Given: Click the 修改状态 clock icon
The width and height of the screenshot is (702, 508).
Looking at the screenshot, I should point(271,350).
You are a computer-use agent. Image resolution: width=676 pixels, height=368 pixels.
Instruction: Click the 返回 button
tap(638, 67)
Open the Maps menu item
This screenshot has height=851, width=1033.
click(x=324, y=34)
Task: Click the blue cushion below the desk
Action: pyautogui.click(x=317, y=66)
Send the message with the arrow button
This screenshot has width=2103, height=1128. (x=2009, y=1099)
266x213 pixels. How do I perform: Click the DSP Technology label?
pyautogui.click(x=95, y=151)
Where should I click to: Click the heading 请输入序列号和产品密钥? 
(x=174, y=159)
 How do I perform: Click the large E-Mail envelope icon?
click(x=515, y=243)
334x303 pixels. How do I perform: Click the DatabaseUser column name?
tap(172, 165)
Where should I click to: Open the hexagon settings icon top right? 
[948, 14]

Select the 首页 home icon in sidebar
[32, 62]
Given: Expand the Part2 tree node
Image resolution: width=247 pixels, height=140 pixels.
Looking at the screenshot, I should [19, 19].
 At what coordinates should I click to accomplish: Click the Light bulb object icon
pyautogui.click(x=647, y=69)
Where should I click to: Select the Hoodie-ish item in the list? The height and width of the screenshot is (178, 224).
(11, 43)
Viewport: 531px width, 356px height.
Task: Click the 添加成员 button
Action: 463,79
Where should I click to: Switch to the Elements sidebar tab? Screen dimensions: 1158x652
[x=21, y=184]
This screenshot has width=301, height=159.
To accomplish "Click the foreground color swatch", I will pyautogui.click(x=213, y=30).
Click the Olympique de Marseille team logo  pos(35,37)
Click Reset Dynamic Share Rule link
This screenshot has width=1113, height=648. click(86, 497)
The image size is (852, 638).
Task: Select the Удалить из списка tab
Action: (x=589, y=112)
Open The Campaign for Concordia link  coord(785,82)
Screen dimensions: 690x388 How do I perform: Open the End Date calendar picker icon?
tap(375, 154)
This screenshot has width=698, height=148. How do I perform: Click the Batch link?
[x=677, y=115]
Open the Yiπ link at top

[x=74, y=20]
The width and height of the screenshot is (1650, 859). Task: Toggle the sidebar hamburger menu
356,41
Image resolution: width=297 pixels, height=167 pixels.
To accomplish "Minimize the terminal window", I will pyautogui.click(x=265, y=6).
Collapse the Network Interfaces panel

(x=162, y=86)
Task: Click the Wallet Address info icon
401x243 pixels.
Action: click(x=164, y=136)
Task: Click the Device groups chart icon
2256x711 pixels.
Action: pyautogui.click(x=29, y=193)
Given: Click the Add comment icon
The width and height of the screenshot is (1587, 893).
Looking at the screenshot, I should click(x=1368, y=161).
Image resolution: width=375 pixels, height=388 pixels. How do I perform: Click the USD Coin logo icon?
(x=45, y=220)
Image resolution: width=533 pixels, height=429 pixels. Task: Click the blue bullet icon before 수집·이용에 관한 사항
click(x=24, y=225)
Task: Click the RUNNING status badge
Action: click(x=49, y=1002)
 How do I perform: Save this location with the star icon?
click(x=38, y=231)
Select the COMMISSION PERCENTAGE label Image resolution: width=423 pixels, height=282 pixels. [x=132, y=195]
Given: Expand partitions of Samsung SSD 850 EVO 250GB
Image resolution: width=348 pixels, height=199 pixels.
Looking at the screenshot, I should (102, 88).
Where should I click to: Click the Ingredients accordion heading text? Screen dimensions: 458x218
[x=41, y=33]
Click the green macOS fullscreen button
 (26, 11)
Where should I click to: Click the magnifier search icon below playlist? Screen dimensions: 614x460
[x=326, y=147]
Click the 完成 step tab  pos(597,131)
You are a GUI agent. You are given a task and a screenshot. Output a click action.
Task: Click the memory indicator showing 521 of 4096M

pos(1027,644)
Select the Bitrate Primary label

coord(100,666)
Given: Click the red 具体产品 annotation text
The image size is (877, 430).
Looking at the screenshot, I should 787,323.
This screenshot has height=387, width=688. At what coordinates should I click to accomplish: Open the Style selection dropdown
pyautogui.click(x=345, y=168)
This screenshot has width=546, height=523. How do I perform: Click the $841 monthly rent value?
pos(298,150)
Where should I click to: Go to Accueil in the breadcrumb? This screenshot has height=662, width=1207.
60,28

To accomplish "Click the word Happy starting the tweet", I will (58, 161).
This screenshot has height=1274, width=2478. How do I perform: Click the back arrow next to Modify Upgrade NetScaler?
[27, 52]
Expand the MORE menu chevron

**Stated task**
Rewrite the material from the line containing "Where should I click to: Switch" up to and including the line containing "Click the Olympique" as a numbered list, omitting any blank lines.

**Finished answer**
1. Where should I click to: Switch to the Elements sidebar tab? Screen dimensions: 1158x652
2. [x=21, y=184]
3. This screenshot has width=301, height=159.
4. To accomplish "Click the foreground color swatch", I will pyautogui.click(x=213, y=30).
5. Click the Olympique de Marseille team logo  pos(35,37)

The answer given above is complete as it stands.